What is Gouty Arthritis?

A

Process of crystal precipitation in articular joints and subsequent arthritic response.

58
Q

What crystals are see in the urine in patients with Gouty Arthritis? For how long?

A

Monosodium urate crystals seen in 90% of patients during attacks of gout.

Crystals may be found weeks after acute attacks.

59
Q

What is Gout?

A
  1. Autosomal dominant, inherited defect in purine metabolism.
  2. Hyperuricemia and deposition of monosodium urate (MSU) crystals in and around joints.
  3. Birefringent, needle-like, free and phagocytosed.
60
Q

What is Psuedogout?

A
  1. Autosomal recessive inherited defect of inorganic pyrophosphate metabolism.
  2. Deposition of calcium pyrophosphate dehydrate (CPPD) in cartilage structure of joint.
  3. Intracellular rhomboid crystals, needles.
  4. Frequency of MSU to CPPD is approx. 2:1.
61
Q

Where else is calcium pyrophosphate dehydrate (CPPD) crystals seen?

A
  1. Calcification of cartilage,
  2. Degenerative arthritis and
  3. Arthritis associated with metabolic diseases such as hypothyroidism, hyperthyroidism and diabetes.
62
Q

What other crystals besides CPPD and MSU can be seen synovial fluid?

A
  1. Cholesterol crystals - associated with chronic inflammatory conditions such as rheumatoid arthritis
  2. Hydroxyapatite crystals - associated with calcium deposit disorders.
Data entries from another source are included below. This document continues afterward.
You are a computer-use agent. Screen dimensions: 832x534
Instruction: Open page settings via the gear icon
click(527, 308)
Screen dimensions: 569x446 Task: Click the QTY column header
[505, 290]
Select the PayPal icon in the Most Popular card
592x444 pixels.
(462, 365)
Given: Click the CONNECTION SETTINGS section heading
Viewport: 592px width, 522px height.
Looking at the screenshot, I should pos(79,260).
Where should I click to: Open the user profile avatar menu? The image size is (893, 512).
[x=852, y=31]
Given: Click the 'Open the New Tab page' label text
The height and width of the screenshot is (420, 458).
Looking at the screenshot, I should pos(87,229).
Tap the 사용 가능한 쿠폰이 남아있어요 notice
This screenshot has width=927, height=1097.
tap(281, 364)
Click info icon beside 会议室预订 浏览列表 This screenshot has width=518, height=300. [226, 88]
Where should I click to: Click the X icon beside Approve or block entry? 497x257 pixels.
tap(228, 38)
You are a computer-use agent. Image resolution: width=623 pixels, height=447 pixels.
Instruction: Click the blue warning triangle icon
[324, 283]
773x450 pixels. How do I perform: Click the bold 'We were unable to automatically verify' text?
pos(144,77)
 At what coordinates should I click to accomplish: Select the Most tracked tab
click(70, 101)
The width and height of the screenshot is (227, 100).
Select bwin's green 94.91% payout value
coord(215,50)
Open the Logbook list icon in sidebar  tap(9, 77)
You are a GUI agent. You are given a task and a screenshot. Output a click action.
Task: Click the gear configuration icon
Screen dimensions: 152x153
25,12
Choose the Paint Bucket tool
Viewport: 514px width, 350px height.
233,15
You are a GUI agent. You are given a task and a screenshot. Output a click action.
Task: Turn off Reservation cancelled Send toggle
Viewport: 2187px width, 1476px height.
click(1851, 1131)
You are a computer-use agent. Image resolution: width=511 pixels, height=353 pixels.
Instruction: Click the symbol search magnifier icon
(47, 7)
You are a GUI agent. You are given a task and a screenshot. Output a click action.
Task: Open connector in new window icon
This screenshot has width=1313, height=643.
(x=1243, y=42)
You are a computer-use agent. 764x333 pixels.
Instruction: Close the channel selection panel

Small size require electron microscope.
63
Q

What is polarized light?

A
  1. Polarized light is obtained by using two polarizing filters.
  2. Light emerging from one filter vibrates in one plane. 3. A second filter is placed at a 90deg angle blocks all incoming light except that rotated by the birefringent substance.
  3. Filters are in opposite directions called “cross configuration”.